If Service Canada denies, reduces, or stops your OAS, GIS, Allowance, or Allowance for the Survivor, you can ask for a reconsideration. If that still goes against you, you can continue to the Social Security Tribunal.
This matters because many disputes turn on correctable facts such as residence, income, marital status, or timing, not just hard legal arguments.
Do I Qualify?
- You received a decision about OAS, GIS, Allowance, or Allowance for the Survivor that you disagree with
- You are within the reconsideration deadline or have a good reason for being late
- You can explain what part of the decision was wrong
- You can provide documents or updated facts that support your position
How It Works
- Request reconsideration within 90 days of receiving the decision letter.
- Explain why the decision was wrong and attach any new documents.
- Wait for the new reconsideration decision from Service Canada.
- If necessary, file an appeal with the Social Security Tribunal.
What Most People Don’t Know
- The general deadline is 90 days from receiving the decision. Waiting too long can create avoidable problems.
- Many disputes are fact-driven. Income timing, years of residence, marital status, and current-year changes often matter more than people expect.

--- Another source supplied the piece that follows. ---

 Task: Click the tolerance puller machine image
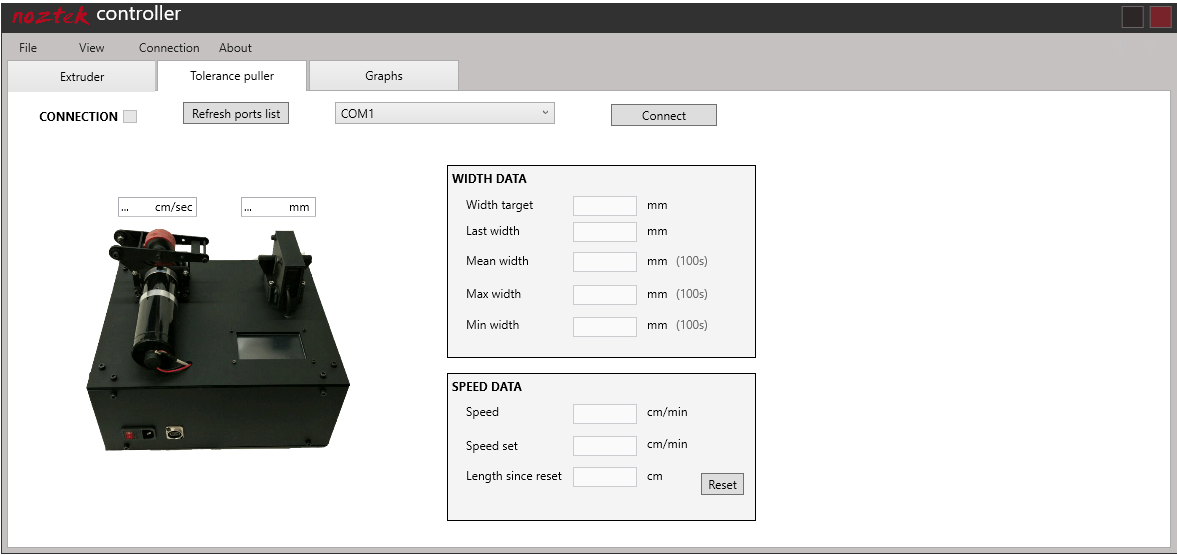(x=219, y=340)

- A reconsideration can fix a record that was incomplete the first time. It is not only for obvious legal errors.
- The tribunal step is separate from Service Canada. If reconsideration fails, the appeal goes to an independent body.
Frequently Asked Questions
What benefits use this reconsideration process?
A: OAS, GIS, Allowance, and Allowance for the Survivor all use it.
What is the usual deadline?
A: The general deadline is 90 days after you receive the decision letter.
What kinds of facts commonly change the outcome?
A: Residence history, income details, marital status, and updated supporting documents are common turning points.
Can I appeal if reconsideration still says no?
A: Yes. The next step is generally the Social Security Tribunal.
What is the biggest mistake here?
A: Missing the deadline while assuming Service Canada will automatically revisit the decision later.